Warum leisten wir uns keine Gerechtigkeit?

Von Karl-Heinrich Holstein (verfasst um 1998)1

Es ist unübersehbar: Seit Helmut Kohls Amts­an­tritt vor 16 Jahren wächst der Abstand zwi­schen Arm und Reich. Die sozi­ale Kluft wird grö­ßer. Die Rei­chen wer­den rei­cher - die Armen zahl­rei­cher. Schon über vier Mil­lio­nen Men­schen leben von der Sozi­al­hilfe. Vor zehn Jah­ren waren es nicht ein­mal halb so viele. Ande­rer­seits ist der Anteil der Deu­tschen unter den hun­dert Reich­sten der Welt gestie­gen. Inzwi­schen gehö­ren schon 25 Deu­tsche zu dieser Geld-Elite. Die oberen zehn Prozent der Bevöl­ke­rung besit­zen über die Hälfte des Geld­ver­mö­gens von ins­ge­samt 4 Bil­lio­nen Mark. Ein Betrag, mit dem Herr Wai­gel fast die gesam­ten Staats­schul­den gleich zwei­mal zurück­zah­len könnte. Über 110 000 Mil­lio­näre und 85 Mil­liar­däre gibt es inzwi­schen in Deutsch­land. Sie können sich bei Helmut Kohl bedanken.

# Arbeitsauftrag 1
Nenne alle Personen, die im Textauszug mit Namen genannt werden.
# Arbeitsauftrag 2
Schreibe den Abschnitt des Textauszugs, beginnend mit „Es ist unübersehbar: Seit“ und endend mit „Helmut Kohl bedanken.“, noch einmal auf und setze dabei „Spaltung“ an die Stelle von „Kluft“.
# Arbeitsauftrag 3
Beantworte anhand des Textauszugs:
(a) Um welches Jahr wurde der Text verfasst?
(b) Wie viele Menschen leben von der Sozialhilfe?
(c) Wie viele Milliardäre gibt es in Deutschland?

# Bereitgestellte Daten
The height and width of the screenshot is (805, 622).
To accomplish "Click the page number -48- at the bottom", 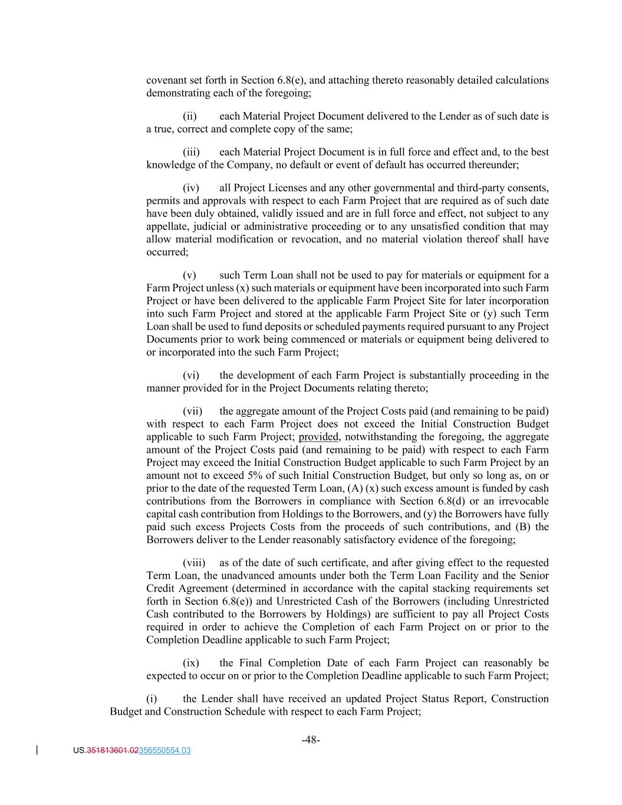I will coord(311,740).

# Endgültige Antwort 1
Karl-Heinrich Holstein, Helmut Kohl, Waigel

# Endgültige Antwort 2
Es ist unübersehbar: Seit Helmut Kohls Amts­an­tritt vor 16 Jahren wächst der Abstand zwi­schen Arm und Reich. Die sozi­ale Spaltung wird grö­ßer. Die Rei­chen wer­den rei­cher - die Armen zahl­rei­cher. Schon über vier Mil­lio­nen Men­schen leben von der Sozi­al­hilfe. Vor zehn Jah­ren waren es nicht ein­mal halb so viele. Ande­rer­seits ist der Anteil der Deu­tschen unter den hun­dert Reich­sten der Welt gestie­gen. Inzwi­schen gehö­ren schon 25 Deu­tsche zu dieser Geld-Elite. Die oberen zehn Prozent der Bevöl­ke­rung besit­zen über die Hälfte des Geld­ver­mö­gens von ins­ge­samt 4 Bil­lio­nen Mark. Ein Betrag, mit dem Herr Wai­gel fast die gesam­ten Staats­schul­den gleich zwei­mal zurück­zah­len könnte. Über 110 000 Mil­lio­näre und 85 Mil­liar­däre gibt es inzwi­schen in Deutsch­land. Sie können sich bei Helmut Kohl bedanken.

# Endgültige Antwort 3
(a) Um 1998
(b) Über vier Millionen
(c) 85